Comparative Analysis of the Clustering Quality in Self-Organizing Maps for Human Posture Classification

Abstract

The objective of this article is to develop a methodology for selecting the appropriate number of clusters to group and identify human postures using neural networks with unsupervised self-organizing maps. Although unsupervised clustering algorithms have proven effective in recognizing human postures, many works are limited to testing which data are correctly or incorrectly recognized. They often neglect the task of selecting the appropriate number of groups (where the number of clusters corresponds to the number of output neurons, i.e., the number of postures) using clustering quality assessments. The use of quality scores to determine the number of clusters frees the expert to make subjective decisions about the number of postures, enabling the use of unsupervised learning.
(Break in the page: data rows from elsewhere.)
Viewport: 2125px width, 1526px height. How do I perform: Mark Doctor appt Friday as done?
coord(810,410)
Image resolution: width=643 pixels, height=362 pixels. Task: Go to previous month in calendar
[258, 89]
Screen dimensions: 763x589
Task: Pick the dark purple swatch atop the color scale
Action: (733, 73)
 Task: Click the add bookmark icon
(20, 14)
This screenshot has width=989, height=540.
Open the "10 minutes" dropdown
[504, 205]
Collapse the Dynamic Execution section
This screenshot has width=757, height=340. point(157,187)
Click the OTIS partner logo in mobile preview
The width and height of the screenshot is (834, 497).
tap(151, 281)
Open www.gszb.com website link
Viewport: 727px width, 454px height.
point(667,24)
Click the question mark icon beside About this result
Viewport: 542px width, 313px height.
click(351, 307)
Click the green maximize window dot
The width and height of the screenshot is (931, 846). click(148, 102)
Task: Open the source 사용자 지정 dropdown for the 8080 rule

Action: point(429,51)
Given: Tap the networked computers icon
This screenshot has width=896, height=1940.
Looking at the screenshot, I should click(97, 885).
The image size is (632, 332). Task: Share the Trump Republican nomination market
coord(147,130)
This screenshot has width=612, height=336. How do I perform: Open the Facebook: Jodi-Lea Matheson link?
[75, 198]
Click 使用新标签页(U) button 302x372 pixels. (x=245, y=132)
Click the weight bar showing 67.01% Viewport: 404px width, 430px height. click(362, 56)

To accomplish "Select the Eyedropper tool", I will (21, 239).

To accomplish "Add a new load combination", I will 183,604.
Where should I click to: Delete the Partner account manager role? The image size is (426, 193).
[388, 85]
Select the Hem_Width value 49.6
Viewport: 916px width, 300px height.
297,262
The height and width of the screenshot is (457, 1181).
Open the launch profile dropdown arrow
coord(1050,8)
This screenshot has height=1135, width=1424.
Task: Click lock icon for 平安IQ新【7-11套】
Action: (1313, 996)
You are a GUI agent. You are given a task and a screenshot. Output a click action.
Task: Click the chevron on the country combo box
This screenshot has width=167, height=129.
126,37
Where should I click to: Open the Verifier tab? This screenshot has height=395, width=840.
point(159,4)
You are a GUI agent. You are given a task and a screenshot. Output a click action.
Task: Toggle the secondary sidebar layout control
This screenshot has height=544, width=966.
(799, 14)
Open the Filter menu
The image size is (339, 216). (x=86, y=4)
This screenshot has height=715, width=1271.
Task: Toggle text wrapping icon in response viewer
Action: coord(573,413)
Due to high dimensionality and data variability, expert decisions (referred to as data labeling) can be difficult and time-consuming. In our case, there is no manual labeling step. We introduce a new clustering quality score: the discriminant score (DS). We describe the process of selecting the most suitable number of postures using human activity records captured by RGB-D cameras. Comparative studies on the usefulness of popular clustering quality scores—such as the silhouette coefficient, Dunn index, Calinski–Harabasz index, Davies–Bouldin index, and DS—for posture classification tasks are presented, along with graphical illustrations of the results produced by DS. The findings show that DS offers good quality in posture recognition, effectively following postural transitions and similarities.